• STORED DATA:
--------------------------------------------------
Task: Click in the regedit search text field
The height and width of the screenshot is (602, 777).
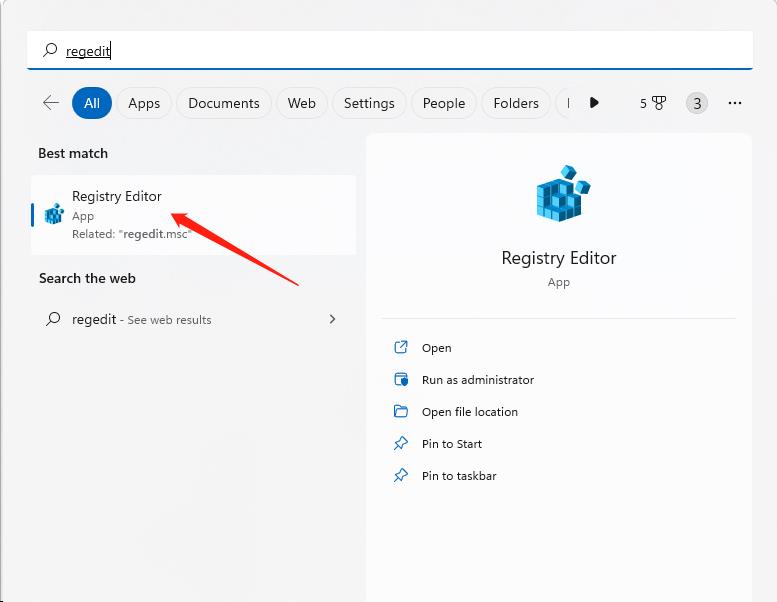Action: 400,51
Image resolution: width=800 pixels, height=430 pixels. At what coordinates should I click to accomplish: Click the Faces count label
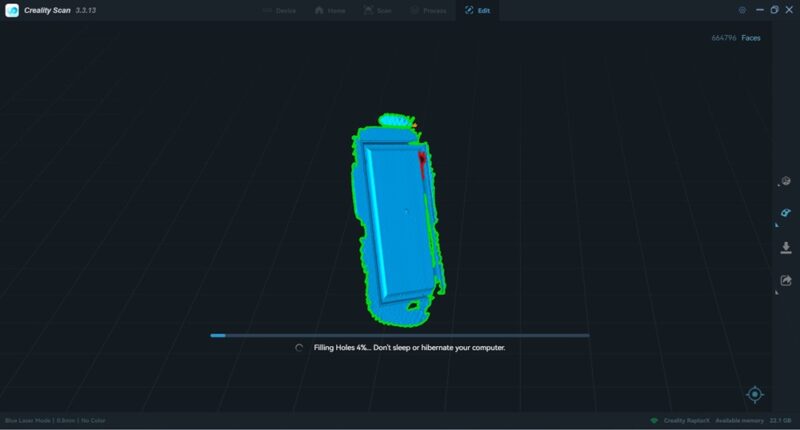750,38
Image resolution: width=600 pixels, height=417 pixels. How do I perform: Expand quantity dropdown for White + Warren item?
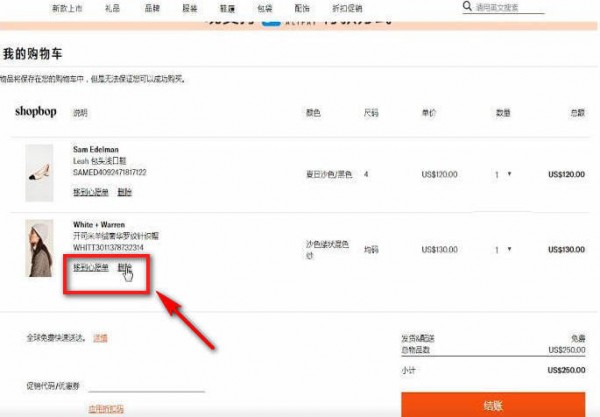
--------------------------------------------------
• WHAT YOU ARE ASKED TO DO:
Rewrite all the items above, replacing "dropdown" with "drop-down list" and keeping everything else the same. Omit the pictures.

• EXERCISE SOLUTION:
Task: Click in the regedit search text field
The height and width of the screenshot is (602, 777).
Action: 400,51
Image resolution: width=800 pixels, height=430 pixels. At what coordinates should I click to accomplish: Click the Faces count label
750,38
Image resolution: width=600 pixels, height=417 pixels. How do I perform: Expand quantity drop-down list for White + Warren item?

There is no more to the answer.